Regarding immunity from infection vs immunity from vaccines, one theoretical reason to think that vaccines might be more effective at inducing immunity is that viruses have evolved measures try to hide themselves from the body's immune system while vaccines are designed to stimulate strong immune responses. Furthermore, the prime-boost strategy used by most of the vaccines might be more effective at inducing long term immunity (though we don't have a lot of data on long term immunity yet).
Empirically, an
observational study in Denmark identified 11k people infected during the first wave of COVID-19 and tracked whether they were infected during the second wave of infection. They found previous infection conferred 80.5% protection from reinfection (and a 93% protection against symptomatic infection). This level of protection is similar to that reported for the more effective vaccines (e.g. Pfizer, Moderna, Novavax). However, the study did find that previous infection was not as effective at protecting older adults (age > 65) from subsequent infection (~50% protection) whereas the vaccines above showed no signs of reduced efficacy in older individuals.

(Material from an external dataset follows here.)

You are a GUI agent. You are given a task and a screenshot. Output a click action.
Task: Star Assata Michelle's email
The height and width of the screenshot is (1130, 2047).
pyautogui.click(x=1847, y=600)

So, for younger individuals, it seems like there is a similar amount of protection from previous infection vs vaccination, but in older individuals, vaccination likely provides stronger protection than prior infection.
On the issue of the evolution of variants in vaccinated populations, one leading hypothesis on the evolution of the variants is that arise during long term infection of immunocompromised individuals (see my
previous post for more discussion and citations to the scientific literature). This idea fits with general thinking about natural selection. It has been observed (for example, in
studies of the evolution of antibiotic resistance in bacteria), that low levels of selection give the best chance for new traits to evolve. If there is no selection, there is no pressure for new variants to take over the population. Similarly, high levels of selection are problematic for the evolution of new traits because 1) if selection is too strong, the organism just dies off before resistant variants are able to arise and 2) mutations that might provide new traits (e.g. antibody resistance) usually also compromise the function of the protein, so these neofunctionalizing mutations often need compensatory mutations to come along to restore the function of the protein. High levels of selection impose a high cost to these neofunctionalizing mutations, which stops them from accumulating in the population.

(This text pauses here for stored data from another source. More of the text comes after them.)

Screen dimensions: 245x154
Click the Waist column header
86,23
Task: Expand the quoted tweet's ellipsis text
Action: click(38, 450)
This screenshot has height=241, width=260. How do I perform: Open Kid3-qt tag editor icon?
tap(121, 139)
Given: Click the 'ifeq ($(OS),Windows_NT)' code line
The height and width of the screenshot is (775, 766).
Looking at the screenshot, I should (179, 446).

Long term infection of an immunocompromised host would provide a perfect environment where the virus is exposed to selection by the human immune system, but that selection is too weak to eliminate the virus. This gives the virus the opportunity to accumulate mutations until eventually a set of mutations arise that allow it to get around the immune system and replicate more quickly than the original virus.

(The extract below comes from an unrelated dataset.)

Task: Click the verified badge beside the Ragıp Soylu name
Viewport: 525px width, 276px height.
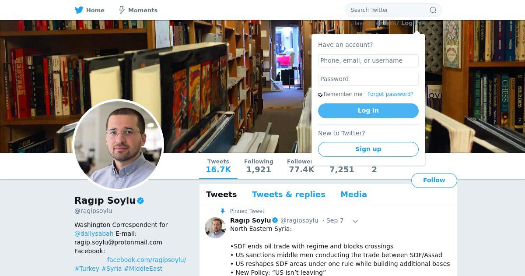Action: click(x=140, y=201)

Under this hypothesis, the greater number of people infected, the greater the chance that the virus might find such a suitable host where this type of evolution can occur. Increasing the population of vaccinated individuals would decrease the number of vulnerable individuals and limit the spread of the virus, lowering the number of people carrying the virus, lowering the probability that the virus could evolve new variants. Having fully vaccinated people in the population would present the "strong selection" case discussed above, which would likely present challenges to the evolution of new variants.
Consistent with this idea,
preliminary data from Public Health England suggests that the Pfizer vaccine seems to protect against new variants such as alpha (B.1.1.7) and delta (B.1.617.2). It's likely that these variants spread throughout the world primarily because of their increased transmissibility, not their ability to get around pre-existing immunity.